Comprehensive logging captures user activities, model interactions, and administrative operations, creating audit trails supporting compliance requirements and security monitoring.
User experience
The interface adapts to different screen sizes and devices - desktop, tablet, mobile - maintaining functionality and usability across form factors. Users can initiate conversations on desktop and continue them on mobile seamlessly.
The interface can install as a progressive web app, providing native application-like experiences including offline capability, push notifications, and home screen presence without requiring app store distribution.
Users can select from multiple visual themes - light mode, dark mode, high-contrast options - matching interface appearance to personal preferences and environmental lighting.
Advanced capabilities
For supported models and configurations, the interface can execute code snippets, enabling interactive programming assistance, computational problem solving, and algorithm prototyping within conversational contexts.
Mermaid diagram support enables AI-generated visualizations - flowcharts, sequence diagrams, state machines - rendered directly within conversations. This supports systems design, process documentation, and visual explanation.
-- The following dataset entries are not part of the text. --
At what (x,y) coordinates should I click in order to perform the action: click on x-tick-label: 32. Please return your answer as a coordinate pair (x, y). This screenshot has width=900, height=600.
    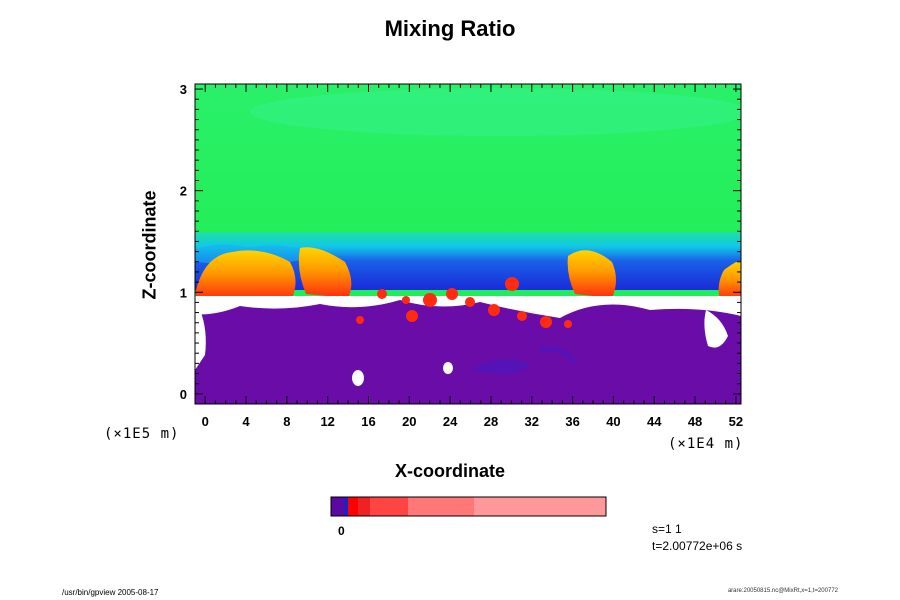
    Looking at the image, I should click on (532, 422).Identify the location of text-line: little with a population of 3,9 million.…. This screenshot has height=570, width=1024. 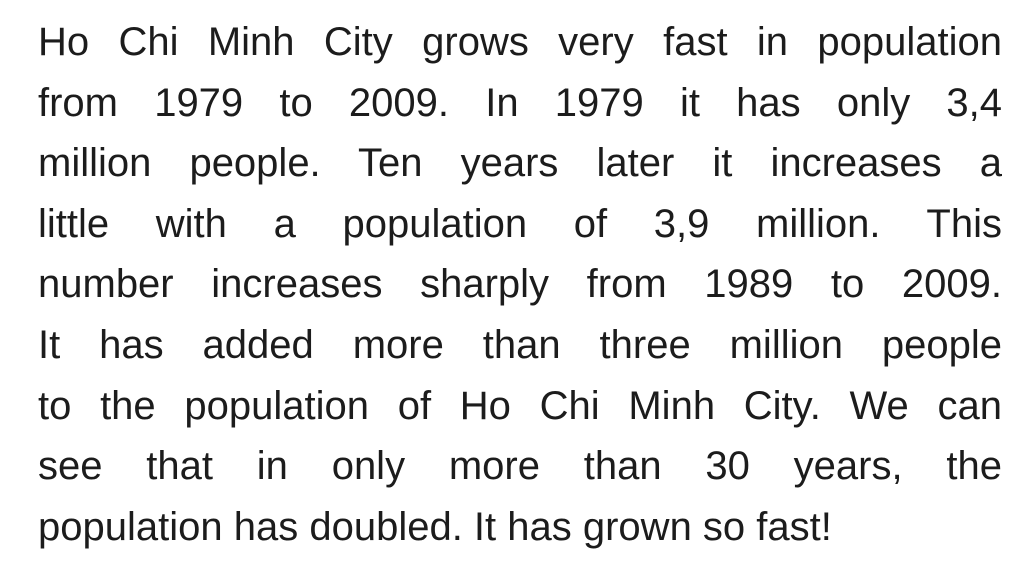
(520, 224).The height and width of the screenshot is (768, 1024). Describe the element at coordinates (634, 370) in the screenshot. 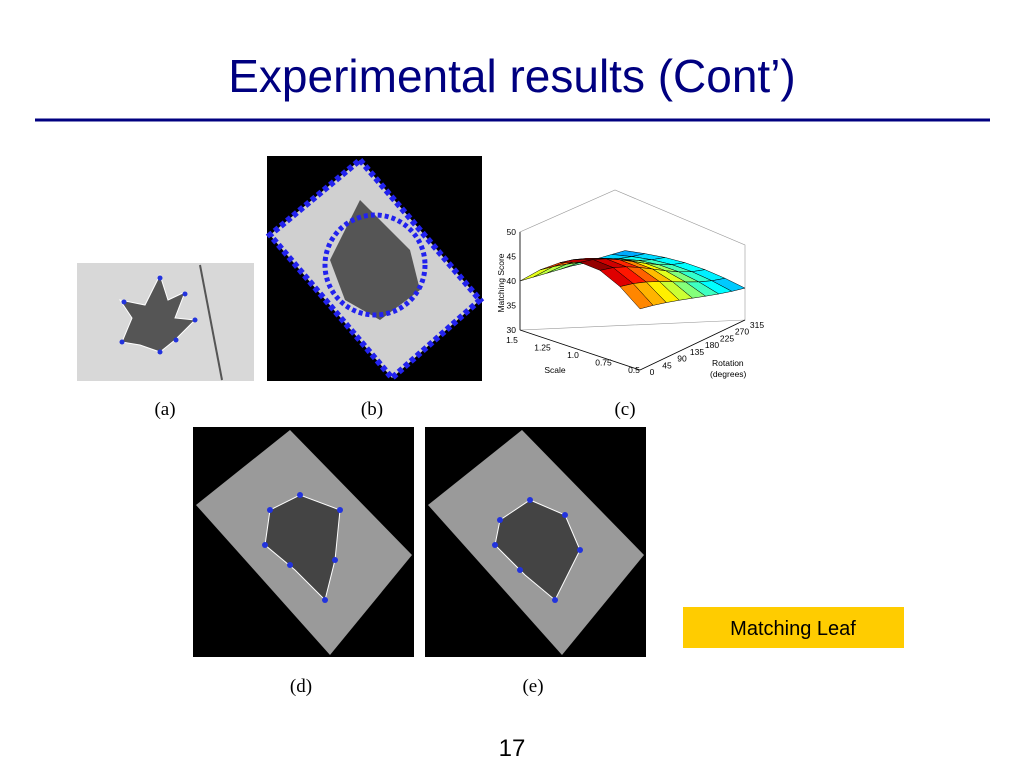

I see `x-tick-label: 0.5` at that location.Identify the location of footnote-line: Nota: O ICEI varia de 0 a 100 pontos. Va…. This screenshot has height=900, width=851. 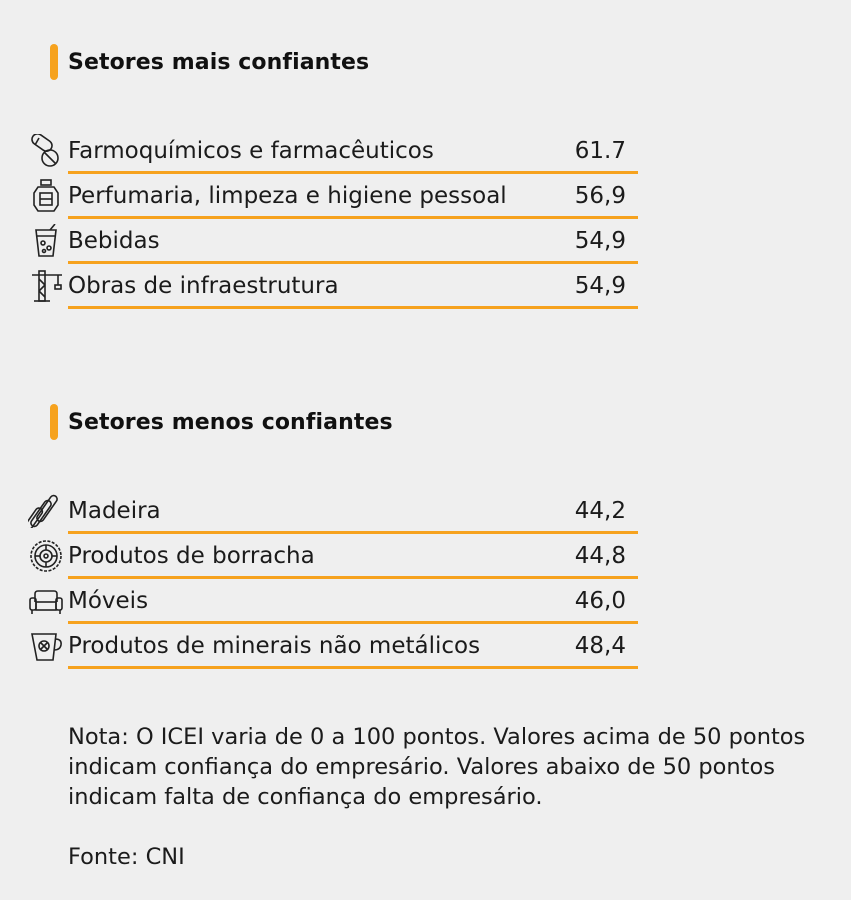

The extensibility framework enables integration of custom processing pipelines, tools, and functions. Organizations can extend chat functionality with business-specific operations without modifying core interface code.
When configured, AI models can access web search capabilities to incorporate current information beyond training data. This supports queries requiring up-to-date information or verification against current sources.
What this provides
Organizations deploying the Swiss AI Hub gain these Open WebUI capabilities immediately, without development investment. As the Open WebUI community adds new features, the Swiss AI Hub benefits through standard update cycles.
Organizations gain mature functionality developed by global communities, extended with enterprise-specific capabilities like source attribution and execution tracing.